Wednesday, March 4, 2015

I Can Contain These Thoughts No Longer

Since my last post, where I considered secrets as translucency, I've been thinking about other metaphors and similes that I could use and have used in my writing of these posts to discuss secrets. Although I can think of a couple, I feel as if the most common is talking about how to keep a secret is to put something into a container.

Well, what kind of container? At first, I think of these little tupperware containers I have sitting in my fridge--the ones that separate hold certain foods to keep them all from spoiling immediately. Only a certain size secret can fit into these smaller containers, but as is the case with the losing battle in which I engage when I need to clean out the fridge and there are many containers with old food, the psychological containers we have for all of these tiny secrets and white lies begin to stack.

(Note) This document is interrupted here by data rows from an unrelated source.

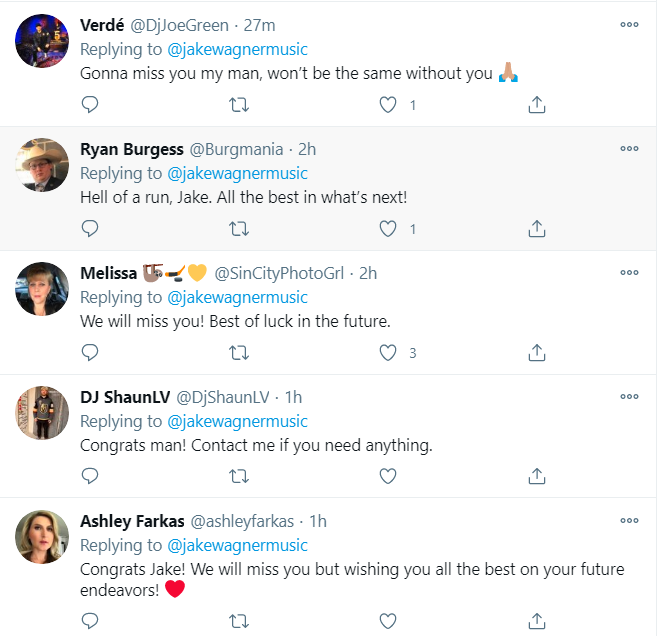
Task: Like Melissa's tweet with 3 likes
Action: pos(388,352)
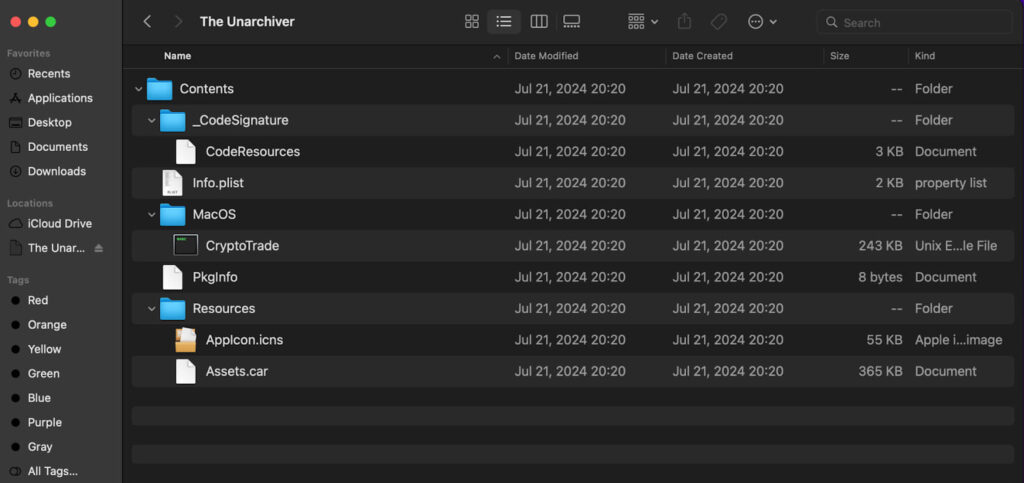Collapse the Contents folder
The width and height of the screenshot is (1024, 483).
click(x=138, y=89)
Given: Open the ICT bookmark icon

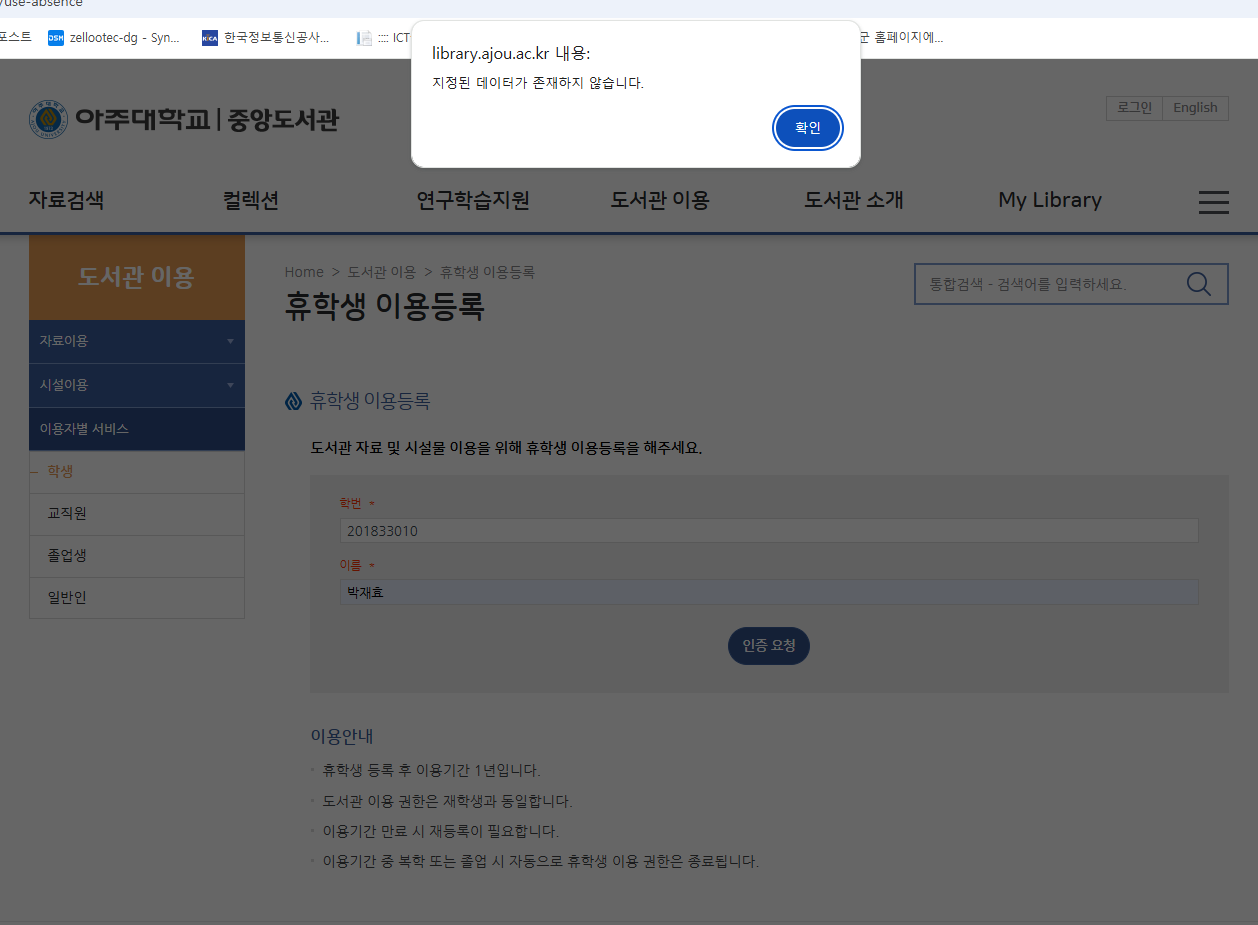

Tupperware containers may sit there for a week, two, or three if there's not time to clean. Then we notice the lack of available space in the fridge and repeat the process of cleaning it out and filling it up again. But do we know our brains as well as we know our refrigerators? If you're like me, which for my own self-confidence and for the purpose of this blog we'll assume you are, then you've devoted far too little time over the course of your life to cleaning your mental refrigerator. And much of what we feel like we've done ourselves a favor by hiding from the rest of the world has since rotted.

Now, there's a reason why we chose to but somethings in these metaphorical containers in the first place. This is why they're called secrets...because we didn't want people to know about them. But when secrets become a burden is the point where we keep them--and they take up space that we could use to otherwise house newer and more pertinent secrets--when opportunities to address those in a constructive way are beginning to present themselves and we aren't taking them. In other words, the fridge starts to smell bad because of the old and nasty food and there isn't enough room to hold fresher secrets, which are more important in that moment of our lives to keep anyways.

So there are the small tupperware containers that the fridge holds, and then there is the shipyard full of our big, big storage containers. While the fridge remains closed until somebody decides it needs to be opened, the storage containers that we can compare our big secrets to are individually locked and oftentimes for good reasons. Sometimes they become more like vaults instead of containers, though. Do we really know what's happening inside? Can we access them to find out? These aren't just things we can forget about, even if we wanted to. These containers are big, heavy, voluminous and dark. But the way we limit these larger secrets to exposure to the outside world, preventing ourselves or others from unlocking the container door and bringing some light into this dark space, can also be quite dangerous if taken to an extreme.

An important characteristic is what the metaphor connotes as a whole in addition to the function of the individual words of or implied by the metaphor. "Container" has a fairly neutral connotation, but "closed", "sealed", "dark", "mask", "bury", and "under wraps" suggest things more forbidden and not so healthy to keep to oneself. That's certainly not to say that keeping secrets is a bad practice--it's a necessary one to maintain our private selves--but it is important to be aware of just what exactly we're containing and if we are missing the opportunities to healthily expose it.